• _Work to complete_: Please render the lines of the records below as a numbered list, skipping blank lines and leaving out the pictures.

* start Source material *

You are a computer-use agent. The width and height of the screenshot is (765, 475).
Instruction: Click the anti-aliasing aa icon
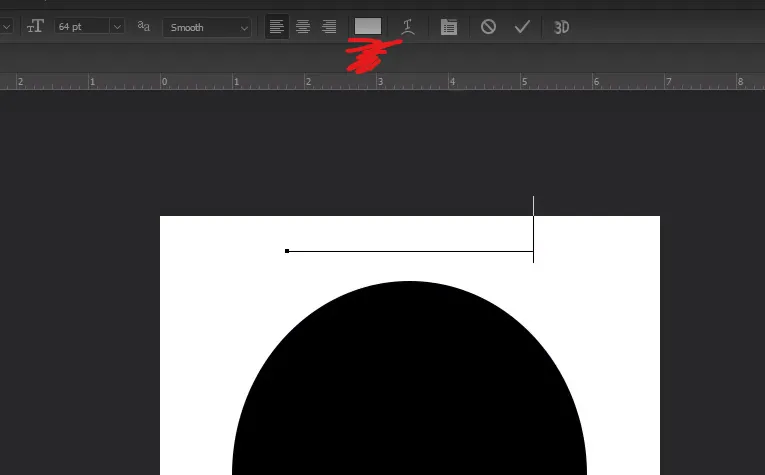[143, 26]
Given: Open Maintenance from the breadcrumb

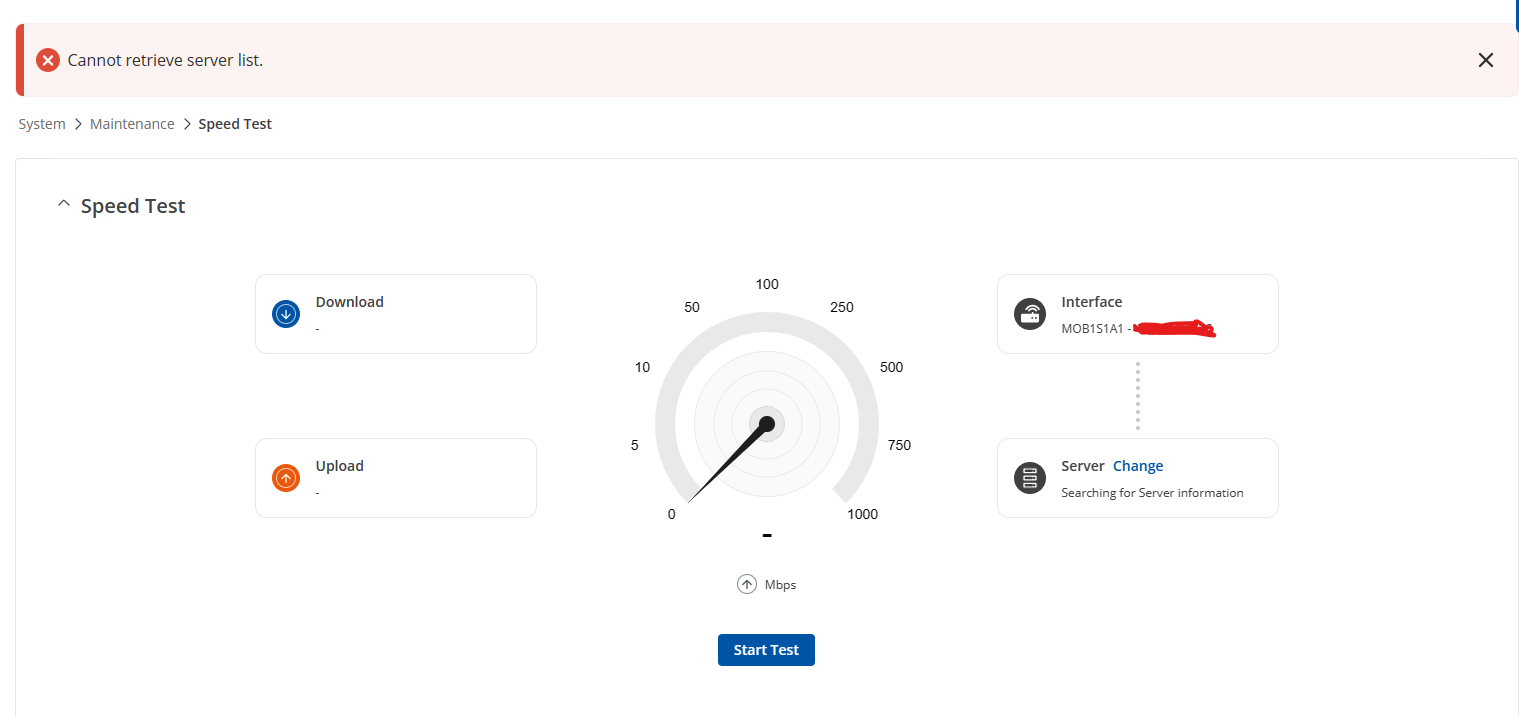Looking at the screenshot, I should tap(132, 124).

* end Source material *

• _Worked answer_:
1. You are a computer-use agent. The width and height of the screenshot is (765, 475).
2. Instruction: Click the anti-aliasing aa icon
3. [143, 26]
4. Given: Open Maintenance from the breadcrumb
5. Looking at the screenshot, I should tap(132, 124).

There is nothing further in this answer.